Stored dataset items
*** Begin section ***

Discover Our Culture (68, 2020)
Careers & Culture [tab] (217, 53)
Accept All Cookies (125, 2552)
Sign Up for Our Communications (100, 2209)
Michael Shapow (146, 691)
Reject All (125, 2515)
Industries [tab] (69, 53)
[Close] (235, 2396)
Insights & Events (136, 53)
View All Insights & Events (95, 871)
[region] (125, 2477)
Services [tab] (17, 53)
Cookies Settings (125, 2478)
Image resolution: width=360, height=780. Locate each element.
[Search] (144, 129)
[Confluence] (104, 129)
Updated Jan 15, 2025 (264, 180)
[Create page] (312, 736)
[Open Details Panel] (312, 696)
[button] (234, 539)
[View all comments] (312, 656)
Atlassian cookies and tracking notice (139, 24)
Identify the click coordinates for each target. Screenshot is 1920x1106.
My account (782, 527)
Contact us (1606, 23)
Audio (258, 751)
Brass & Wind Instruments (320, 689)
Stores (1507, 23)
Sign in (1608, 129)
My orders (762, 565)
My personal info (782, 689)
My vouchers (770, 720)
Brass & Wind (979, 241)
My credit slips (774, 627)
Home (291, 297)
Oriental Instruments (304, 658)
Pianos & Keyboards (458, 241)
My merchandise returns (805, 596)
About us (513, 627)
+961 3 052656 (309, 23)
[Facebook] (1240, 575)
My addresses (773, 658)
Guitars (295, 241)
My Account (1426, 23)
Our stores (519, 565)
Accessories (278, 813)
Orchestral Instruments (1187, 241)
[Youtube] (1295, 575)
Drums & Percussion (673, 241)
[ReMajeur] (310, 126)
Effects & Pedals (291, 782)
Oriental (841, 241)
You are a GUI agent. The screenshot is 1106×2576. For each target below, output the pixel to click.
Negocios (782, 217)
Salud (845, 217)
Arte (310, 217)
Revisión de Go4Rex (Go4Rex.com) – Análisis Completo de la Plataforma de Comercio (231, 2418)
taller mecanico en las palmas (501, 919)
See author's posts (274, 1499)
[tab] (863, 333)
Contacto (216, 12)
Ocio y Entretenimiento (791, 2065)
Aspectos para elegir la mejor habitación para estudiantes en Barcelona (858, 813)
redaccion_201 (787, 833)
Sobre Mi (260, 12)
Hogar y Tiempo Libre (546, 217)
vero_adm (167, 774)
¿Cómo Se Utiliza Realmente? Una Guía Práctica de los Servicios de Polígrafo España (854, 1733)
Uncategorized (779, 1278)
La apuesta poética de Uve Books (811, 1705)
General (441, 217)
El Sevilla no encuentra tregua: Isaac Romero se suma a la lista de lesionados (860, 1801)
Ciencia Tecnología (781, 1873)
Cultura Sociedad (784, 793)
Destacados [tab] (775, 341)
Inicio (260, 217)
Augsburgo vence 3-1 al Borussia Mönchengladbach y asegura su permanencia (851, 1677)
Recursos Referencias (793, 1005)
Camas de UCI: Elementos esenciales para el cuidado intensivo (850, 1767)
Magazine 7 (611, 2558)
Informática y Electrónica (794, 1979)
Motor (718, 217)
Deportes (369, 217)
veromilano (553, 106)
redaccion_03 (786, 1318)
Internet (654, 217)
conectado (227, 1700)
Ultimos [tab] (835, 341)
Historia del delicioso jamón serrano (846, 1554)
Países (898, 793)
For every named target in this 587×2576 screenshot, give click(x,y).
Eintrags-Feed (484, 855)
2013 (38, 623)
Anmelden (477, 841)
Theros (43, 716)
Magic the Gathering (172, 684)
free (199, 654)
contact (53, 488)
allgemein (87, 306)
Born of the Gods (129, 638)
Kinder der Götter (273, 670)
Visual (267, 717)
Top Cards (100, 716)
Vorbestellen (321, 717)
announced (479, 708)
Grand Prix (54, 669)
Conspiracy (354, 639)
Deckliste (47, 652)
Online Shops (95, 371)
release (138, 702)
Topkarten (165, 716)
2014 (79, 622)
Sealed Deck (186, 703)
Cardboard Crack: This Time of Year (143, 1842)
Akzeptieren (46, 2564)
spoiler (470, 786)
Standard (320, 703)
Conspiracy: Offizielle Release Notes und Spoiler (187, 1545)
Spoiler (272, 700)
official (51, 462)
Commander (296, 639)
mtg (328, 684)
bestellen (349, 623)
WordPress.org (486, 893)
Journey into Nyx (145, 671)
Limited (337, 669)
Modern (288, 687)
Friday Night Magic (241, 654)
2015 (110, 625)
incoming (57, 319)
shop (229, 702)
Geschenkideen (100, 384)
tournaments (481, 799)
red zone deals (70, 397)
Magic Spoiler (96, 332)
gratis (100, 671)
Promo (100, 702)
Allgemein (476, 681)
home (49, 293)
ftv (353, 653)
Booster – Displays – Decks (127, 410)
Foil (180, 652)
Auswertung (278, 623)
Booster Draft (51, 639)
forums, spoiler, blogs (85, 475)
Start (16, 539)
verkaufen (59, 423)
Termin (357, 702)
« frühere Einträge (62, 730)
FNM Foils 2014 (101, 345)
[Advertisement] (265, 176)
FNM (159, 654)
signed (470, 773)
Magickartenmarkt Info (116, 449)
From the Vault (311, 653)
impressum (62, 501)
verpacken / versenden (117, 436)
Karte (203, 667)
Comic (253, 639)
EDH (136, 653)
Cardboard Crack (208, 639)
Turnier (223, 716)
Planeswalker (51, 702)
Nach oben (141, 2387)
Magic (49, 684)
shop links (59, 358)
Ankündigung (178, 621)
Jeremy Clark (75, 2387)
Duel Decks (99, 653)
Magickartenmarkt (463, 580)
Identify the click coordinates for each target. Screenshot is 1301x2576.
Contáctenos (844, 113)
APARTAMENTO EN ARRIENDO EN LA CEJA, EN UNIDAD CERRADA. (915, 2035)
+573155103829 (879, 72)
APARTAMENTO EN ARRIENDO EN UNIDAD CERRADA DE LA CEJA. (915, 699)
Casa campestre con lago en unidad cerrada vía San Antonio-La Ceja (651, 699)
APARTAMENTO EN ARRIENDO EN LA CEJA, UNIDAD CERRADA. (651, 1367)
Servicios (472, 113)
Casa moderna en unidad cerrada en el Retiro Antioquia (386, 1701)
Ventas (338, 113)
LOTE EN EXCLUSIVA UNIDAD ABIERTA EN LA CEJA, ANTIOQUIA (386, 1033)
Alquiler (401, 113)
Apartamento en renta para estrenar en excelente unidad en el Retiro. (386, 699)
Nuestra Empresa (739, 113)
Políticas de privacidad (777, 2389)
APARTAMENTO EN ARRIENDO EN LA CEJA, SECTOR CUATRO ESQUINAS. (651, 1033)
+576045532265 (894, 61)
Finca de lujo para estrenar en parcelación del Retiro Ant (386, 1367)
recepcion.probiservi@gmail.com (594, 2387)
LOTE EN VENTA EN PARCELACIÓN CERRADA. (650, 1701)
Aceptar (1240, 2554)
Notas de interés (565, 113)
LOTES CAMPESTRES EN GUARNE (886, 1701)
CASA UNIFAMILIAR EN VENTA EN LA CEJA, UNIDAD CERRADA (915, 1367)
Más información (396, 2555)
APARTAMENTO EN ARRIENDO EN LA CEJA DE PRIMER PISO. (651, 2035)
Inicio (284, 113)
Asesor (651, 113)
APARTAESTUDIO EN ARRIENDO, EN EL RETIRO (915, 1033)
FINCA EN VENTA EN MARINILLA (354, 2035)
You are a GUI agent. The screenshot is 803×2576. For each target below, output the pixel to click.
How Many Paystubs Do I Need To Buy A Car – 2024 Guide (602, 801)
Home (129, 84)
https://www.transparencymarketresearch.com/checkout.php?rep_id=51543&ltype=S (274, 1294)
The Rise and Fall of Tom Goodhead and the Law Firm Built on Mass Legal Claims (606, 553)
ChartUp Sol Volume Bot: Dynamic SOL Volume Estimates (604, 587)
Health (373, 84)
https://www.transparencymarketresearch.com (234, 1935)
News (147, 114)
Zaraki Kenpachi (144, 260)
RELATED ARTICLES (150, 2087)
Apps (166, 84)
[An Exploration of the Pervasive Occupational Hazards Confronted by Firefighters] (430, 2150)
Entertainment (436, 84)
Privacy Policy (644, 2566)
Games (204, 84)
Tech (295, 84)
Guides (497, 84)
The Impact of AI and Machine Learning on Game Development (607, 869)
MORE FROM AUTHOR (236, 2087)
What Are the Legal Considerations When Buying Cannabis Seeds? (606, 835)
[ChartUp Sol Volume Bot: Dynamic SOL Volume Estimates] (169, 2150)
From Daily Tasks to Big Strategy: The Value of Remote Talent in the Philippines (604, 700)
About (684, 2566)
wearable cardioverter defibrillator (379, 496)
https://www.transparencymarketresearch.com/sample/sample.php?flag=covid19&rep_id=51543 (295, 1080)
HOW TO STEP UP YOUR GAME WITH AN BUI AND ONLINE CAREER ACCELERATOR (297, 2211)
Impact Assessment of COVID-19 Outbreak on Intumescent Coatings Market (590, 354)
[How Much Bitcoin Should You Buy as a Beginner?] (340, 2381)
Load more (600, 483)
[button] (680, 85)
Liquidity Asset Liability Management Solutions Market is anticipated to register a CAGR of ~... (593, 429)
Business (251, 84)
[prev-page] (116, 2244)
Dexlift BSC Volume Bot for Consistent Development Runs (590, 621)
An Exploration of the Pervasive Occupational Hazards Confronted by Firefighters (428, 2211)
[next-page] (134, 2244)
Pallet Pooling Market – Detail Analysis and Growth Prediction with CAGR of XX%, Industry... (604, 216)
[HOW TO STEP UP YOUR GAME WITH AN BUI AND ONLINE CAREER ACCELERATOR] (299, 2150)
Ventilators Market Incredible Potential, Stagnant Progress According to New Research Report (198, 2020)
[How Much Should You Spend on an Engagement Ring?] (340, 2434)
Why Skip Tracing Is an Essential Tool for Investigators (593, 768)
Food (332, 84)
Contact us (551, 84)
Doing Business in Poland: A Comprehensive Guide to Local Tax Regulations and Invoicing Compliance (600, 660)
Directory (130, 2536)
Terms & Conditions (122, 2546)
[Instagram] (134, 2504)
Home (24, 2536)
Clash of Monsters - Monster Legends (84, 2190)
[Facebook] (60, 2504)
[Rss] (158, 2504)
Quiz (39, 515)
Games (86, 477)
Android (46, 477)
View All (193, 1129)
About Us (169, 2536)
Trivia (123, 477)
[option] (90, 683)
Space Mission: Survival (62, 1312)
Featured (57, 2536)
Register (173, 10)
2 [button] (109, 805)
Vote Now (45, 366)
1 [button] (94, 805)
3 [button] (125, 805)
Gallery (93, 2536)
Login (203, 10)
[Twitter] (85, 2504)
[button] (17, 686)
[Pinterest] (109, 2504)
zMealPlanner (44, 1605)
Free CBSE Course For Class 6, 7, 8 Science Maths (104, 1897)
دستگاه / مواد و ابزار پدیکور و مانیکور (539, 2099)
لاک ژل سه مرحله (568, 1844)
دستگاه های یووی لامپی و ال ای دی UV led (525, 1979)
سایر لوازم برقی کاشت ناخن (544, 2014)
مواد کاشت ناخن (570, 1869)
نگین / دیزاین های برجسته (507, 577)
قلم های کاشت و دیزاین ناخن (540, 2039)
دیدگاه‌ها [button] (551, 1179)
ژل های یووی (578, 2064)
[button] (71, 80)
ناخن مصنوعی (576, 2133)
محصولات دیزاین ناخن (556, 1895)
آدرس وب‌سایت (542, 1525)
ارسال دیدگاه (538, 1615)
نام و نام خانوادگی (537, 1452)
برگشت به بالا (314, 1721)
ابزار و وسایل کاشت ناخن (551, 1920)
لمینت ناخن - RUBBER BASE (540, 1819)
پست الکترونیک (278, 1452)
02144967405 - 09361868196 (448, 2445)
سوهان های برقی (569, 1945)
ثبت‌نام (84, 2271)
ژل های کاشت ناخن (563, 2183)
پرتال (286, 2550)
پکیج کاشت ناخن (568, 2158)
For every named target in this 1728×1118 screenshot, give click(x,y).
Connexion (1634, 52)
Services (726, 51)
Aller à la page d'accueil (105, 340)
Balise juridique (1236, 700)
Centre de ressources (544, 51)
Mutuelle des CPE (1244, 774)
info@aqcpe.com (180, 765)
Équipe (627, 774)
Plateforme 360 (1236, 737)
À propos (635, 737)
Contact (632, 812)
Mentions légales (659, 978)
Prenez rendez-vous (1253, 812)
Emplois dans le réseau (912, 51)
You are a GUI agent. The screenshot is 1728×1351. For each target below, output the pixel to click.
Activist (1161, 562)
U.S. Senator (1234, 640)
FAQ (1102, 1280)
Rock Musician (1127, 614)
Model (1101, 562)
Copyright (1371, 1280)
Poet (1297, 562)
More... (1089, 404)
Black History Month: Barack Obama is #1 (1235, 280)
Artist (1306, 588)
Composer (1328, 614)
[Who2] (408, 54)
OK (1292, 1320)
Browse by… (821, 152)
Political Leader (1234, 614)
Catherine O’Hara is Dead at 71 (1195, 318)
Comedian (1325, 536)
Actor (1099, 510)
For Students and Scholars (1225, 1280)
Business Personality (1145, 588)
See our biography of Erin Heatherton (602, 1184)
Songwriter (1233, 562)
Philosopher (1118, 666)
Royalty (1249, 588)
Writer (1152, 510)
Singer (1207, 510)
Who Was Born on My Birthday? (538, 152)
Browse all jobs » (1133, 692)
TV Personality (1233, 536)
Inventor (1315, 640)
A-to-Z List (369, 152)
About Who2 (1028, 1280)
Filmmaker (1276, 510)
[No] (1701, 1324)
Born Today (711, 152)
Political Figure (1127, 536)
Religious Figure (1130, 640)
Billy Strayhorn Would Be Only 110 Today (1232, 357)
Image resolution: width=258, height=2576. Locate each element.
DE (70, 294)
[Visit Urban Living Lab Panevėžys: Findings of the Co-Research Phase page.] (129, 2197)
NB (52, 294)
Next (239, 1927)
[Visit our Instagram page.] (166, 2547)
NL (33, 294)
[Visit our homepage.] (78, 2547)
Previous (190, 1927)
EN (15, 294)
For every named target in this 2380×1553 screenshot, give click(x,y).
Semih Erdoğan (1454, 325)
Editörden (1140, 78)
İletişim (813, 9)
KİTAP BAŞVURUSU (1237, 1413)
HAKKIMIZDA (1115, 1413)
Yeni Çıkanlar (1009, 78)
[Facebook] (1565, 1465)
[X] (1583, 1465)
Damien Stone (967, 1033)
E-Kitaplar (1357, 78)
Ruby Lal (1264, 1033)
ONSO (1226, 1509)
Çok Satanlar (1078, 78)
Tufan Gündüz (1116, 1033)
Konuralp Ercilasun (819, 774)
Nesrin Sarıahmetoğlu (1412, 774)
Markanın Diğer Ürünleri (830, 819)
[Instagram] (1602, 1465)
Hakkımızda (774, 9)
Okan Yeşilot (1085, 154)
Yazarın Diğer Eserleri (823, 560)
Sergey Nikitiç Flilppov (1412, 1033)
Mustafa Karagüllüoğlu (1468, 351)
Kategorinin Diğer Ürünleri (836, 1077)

*** End section ***

• _Task directions_
Transcribe verbatim. Cover the lines from the first line of the entries above to the line containing "vero_adm (167, 774)", inclusive.

• _Written response_
Discover Our Culture (68, 2020)
Careers & Culture [tab] (217, 53)
Accept All Cookies (125, 2552)
Sign Up for Our Communications (100, 2209)
Michael Shapow (146, 691)
Reject All (125, 2515)
Industries [tab] (69, 53)
[Close] (235, 2396)
Insights & Events (136, 53)
View All Insights & Events (95, 871)
[region] (125, 2477)
Services [tab] (17, 53)
Cookies Settings (125, 2478)
Image resolution: width=360, height=780. Locate each element.
[Search] (144, 129)
[Confluence] (104, 129)
Updated Jan 15, 2025 (264, 180)
[Create page] (312, 736)
[Open Details Panel] (312, 696)
[button] (234, 539)
[View all comments] (312, 656)
Atlassian cookies and tracking notice (139, 24)
Identify the click coordinates for each target. Screenshot is 1920x1106.
My account (782, 527)
Contact us (1606, 23)
Audio (258, 751)
Brass & Wind Instruments (320, 689)
Stores (1507, 23)
Sign in (1608, 129)
My orders (762, 565)
My personal info (782, 689)
My vouchers (770, 720)
Brass & Wind (979, 241)
My credit slips (774, 627)
Home (291, 297)
Oriental Instruments (304, 658)
Pianos & Keyboards (458, 241)
My merchandise returns (805, 596)
About us (513, 627)
+961 3 052656 (309, 23)
[Facebook] (1240, 575)
My addresses (773, 658)
Guitars (295, 241)
My Account (1426, 23)
Our stores (519, 565)
Accessories (278, 813)
Orchestral Instruments (1187, 241)
[Youtube] (1295, 575)
Drums & Percussion (673, 241)
[ReMajeur] (310, 126)
Effects & Pedals (291, 782)
Oriental (841, 241)
You are a GUI agent. The screenshot is 1106×2576. For each target below, output the pixel to click.
Negocios (782, 217)
Salud (845, 217)
Arte (310, 217)
Revisión de Go4Rex (Go4Rex.com) – Análisis Completo de la Plataforma de Comercio (231, 2418)
taller mecanico en las palmas (501, 919)
See author's posts (274, 1499)
[tab] (863, 333)
Contacto (216, 12)
Ocio y Entretenimiento (791, 2065)
Aspectos para elegir la mejor habitación para estudiantes en Barcelona (858, 813)
redaccion_201 (787, 833)
Sobre Mi (260, 12)
Hogar y Tiempo Libre (546, 217)
vero_adm (167, 774)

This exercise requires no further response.